The GFW fishing score is computed using a logistic model with features based on AIS data. The base features are mean speed, standard deviation of speed and standard deviation of course computed over 0.5, 1, 3, 6, 12 and 24 hour windows. This model is referred to as the multi-window model to distinguish it from the previous heuristic and generic models and future models that have yet to be deployed. Please see the Model-Descriptions notebook for a discussion of previous and upcoming models.

The model is trained using data that has been hand labeled as fishing or non-fishing by Kristina Boerder at Dalhousie University. Three-quarters of the data is used for training while the remaining quarter is used for validating the model. In addition to the data from Dalhousie, data classified by GFW analysts for longliners is used for additional model validation. As seen in the table below, the model performs well for longliners and trawlers but poorly on purse seine vessels.

  Dalhousie
Precison
Dalhousie
Recall
GFW Analyst
Precision
GFW Analyst
Recall
Longliner 0.97 0.78 0.93 0.71
Trawler 0.93 0.91    
Purse Seine 0.11 0.73    


The output of the model is the predicted probability that a vessel is fishing at a given AIS point. The above table uses a probability of 0.5 as a threshold to consider a point as fishing. However, other threshold values can be chosen, with higher thresholds generally resulting in higher precision and lower recall, and vice-versa.

Model Details

The features used in the model are based on the speed over ground (SOG) and course over ground (COG) fields of AIS track data. From these, the so-called measure-speed and measure-course are calculated:

Sm = 1.0 - min(1, SOG / 17)
Cm = COG / 360

The name and form of these features relates to their use in the original heuristic model. Note however that for the purposes of the logistic model, measure-speed is equivalent to SOG capped at 17 knots and measure-course is equivalent to COG. The mean of Sm and the standard deviation of both Sm and Cm are calculated over 0.5, 1, 3, 6, 12 and 24 hour windows. These quantities constitute the base features used by the model. However, logistic regression is a linear modelling technique, and fishing likelihood depends on these base features in a nonlinear manner. For example, fishing is most likely at some low vessel speed and less likely at both higher and lower speeds. This behavior cannot be captured with a linear dependence on speed. To address this type of issue, the base features are augmented by adding powers of the base features up to six, giving the model the ability to capture some nonlinear behavior.

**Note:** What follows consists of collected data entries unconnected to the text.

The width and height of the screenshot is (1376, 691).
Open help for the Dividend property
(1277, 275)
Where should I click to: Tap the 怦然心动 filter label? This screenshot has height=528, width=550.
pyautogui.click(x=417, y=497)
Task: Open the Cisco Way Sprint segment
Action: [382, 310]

For example, the final features used by the model for the mean measure-speed are:

Sm, Sm^2, Sm^3, Sm^4, Sm^5, Sm^6

The other two base features are similarly augmented.

An SKLearn LogisticRegression model is then trained using these features in the standard manner.

Data Details

The training data from Dalhousie consists of hand-classified AIS data for 29 unique vessels with complete tracks classified over long periods. These vessels are divided between the different gear types as shown in the table below. There are also 118 longliner vessels with GFW analyst classification, where shorter track segments are classified for each vessel.

In addition, data from two vessels performing slow transits is added to the training data to help the model learn to avoid classifying these transits as fishing.

  Dalhousie
Vessels
Dalhousie
Points
GFW Analyst
Vessels
GFW Analyst
Points
Longliner 16 569,504 118 324,166
Trawler 6 828,162    
Purse Seine 7 398,897    
Slow Transits     2 9,038


The vessels for each class are divided between the training and test sets so that roughly three-quarters of the points from each class are in the training set, with the remainder in the test set for that class. Fifteen thousand points are randomly sampled from the training points for each class. The training data for each class along with a subset of the slow transit data is combined to create a training set of 51,514 points. Five thousand randomly selected vessels from the test set for each vessel are used for testing.